In [3]:
import numpy as np 
import pandas as pd 
#df = pd.read_csv("../Analyzed_Games/twic1556_15_analyzed.csv")
#df=pd.read_csv("../Analyzed_Games/test2_15_analyzed.csv")
df= pd.read_csv("../Analyzed_Games/twic920_15_analyzed.csv")


# Cleaning data (use Dorian's cleaning function instead of this for better results)

In [4]:
initial_game_count = df['GameID'].nunique()

# Step 1: Identify GameIDs with valid 'Result'
valid_result_games = df[df['Result'].isin(['1-0', '0-1', '1/2-1/2'])]['GameID'].unique()

# Step 2: Identify GameIDs with no missing 'WhiteFideId' or 'BlackFideId'
fide_valid_games = df.dropna(subset=['WhiteFideId', 'BlackFideId'])['GameID'].unique()

# Step 3: Find the intersection of valid games
valid_games = np.intersect1d(valid_result_games, fide_valid_games)

# Step 4: Filter the DataFrame to include only valid games
df_cleaned = df[df['GameID'].isin(valid_games)].copy()

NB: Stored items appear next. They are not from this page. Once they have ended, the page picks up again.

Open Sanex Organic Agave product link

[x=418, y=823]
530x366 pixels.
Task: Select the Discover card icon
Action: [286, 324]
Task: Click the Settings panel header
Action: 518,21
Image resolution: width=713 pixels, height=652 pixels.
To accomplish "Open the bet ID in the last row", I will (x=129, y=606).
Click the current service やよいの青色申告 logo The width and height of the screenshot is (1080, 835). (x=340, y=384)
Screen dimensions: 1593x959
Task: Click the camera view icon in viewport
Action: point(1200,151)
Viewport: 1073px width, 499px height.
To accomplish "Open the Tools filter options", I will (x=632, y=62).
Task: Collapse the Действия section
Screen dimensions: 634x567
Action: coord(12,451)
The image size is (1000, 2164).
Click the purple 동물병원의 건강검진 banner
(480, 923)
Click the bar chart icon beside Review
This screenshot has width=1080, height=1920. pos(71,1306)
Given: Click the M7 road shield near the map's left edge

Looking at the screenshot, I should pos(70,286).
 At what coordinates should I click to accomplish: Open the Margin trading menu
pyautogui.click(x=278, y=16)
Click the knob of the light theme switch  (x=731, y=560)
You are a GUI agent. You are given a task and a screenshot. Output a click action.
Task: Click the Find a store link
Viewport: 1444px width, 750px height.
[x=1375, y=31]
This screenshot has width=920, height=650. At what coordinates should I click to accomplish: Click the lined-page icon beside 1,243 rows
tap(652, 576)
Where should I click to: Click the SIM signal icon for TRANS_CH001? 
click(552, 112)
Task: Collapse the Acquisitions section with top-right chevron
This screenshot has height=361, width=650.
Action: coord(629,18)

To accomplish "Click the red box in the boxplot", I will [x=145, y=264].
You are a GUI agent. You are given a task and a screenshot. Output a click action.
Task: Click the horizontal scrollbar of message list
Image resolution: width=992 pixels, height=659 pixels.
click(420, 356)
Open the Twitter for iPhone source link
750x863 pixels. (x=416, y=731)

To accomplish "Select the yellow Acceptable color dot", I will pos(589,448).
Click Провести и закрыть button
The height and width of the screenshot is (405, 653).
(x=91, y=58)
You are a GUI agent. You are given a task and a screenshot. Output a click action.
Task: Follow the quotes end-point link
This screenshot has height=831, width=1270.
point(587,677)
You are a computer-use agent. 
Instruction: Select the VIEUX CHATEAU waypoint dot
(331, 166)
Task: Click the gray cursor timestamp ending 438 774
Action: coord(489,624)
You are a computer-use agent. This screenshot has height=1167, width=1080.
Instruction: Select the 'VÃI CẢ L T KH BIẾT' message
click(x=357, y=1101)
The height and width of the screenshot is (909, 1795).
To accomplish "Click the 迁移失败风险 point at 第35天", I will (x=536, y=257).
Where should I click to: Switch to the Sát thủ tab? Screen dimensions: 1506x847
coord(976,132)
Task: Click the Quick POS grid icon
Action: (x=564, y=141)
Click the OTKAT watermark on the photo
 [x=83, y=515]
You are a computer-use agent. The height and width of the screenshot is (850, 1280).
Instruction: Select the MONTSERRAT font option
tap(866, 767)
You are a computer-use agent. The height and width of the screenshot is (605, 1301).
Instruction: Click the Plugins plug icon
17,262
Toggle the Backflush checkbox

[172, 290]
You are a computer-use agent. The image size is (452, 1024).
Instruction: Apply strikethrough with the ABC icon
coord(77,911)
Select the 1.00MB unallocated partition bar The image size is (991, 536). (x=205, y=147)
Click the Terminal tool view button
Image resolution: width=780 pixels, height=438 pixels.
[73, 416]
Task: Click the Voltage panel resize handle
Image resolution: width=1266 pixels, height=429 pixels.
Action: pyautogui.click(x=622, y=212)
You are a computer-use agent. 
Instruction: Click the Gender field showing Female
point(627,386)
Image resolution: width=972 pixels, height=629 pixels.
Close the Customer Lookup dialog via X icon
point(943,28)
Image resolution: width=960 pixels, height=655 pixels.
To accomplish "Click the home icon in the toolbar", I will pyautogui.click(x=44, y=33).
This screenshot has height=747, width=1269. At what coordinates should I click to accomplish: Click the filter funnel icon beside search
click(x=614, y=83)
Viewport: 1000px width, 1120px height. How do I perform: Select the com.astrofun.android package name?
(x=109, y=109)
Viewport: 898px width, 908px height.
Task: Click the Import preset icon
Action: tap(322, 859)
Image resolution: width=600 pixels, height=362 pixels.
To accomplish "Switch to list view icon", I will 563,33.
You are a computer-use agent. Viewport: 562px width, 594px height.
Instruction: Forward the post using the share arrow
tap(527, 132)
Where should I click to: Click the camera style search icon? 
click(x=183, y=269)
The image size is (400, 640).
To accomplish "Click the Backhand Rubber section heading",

# Record the final number of unique games
final_game_count = df_cleaned['GameID'].nunique()

# Calculate the number of games removed
removed_games = initial_game_count - final_game_count

# Reset the index
df_cleaned = df_cleaned.reset_index(drop=True)

# Create a mapping from old GameID to new sequential GameID
unique_games = df_cleaned['GameID'].unique()
game_id_mapping = {old_id: new_id for new_id, old_id in enumerate(unique_games, start=1)}

# Apply the mapping to fix 'GameID'
df_cleaned['GameID'] = df_cleaned['GameID'].map(game_id_mapping)

# Save the cleaned DataFrame to a new CSV file (optional)
# df_cleaned.to_csv("../huge_analyzed_games/combined_analyzed_games_cleaned.csv", index=False)

# Print the number of games removed
print(f"Number of games removed: {removed_games}")

Number of games removed: 11


# Creating Winning Chances column 

In [5]:

df['Evaluation'] = df['Evaluation'].astype(str).str.strip()
df['PlayerToMove'] = np.where(df['MoveNumber'] % 2 == 1, 'White', 'Black')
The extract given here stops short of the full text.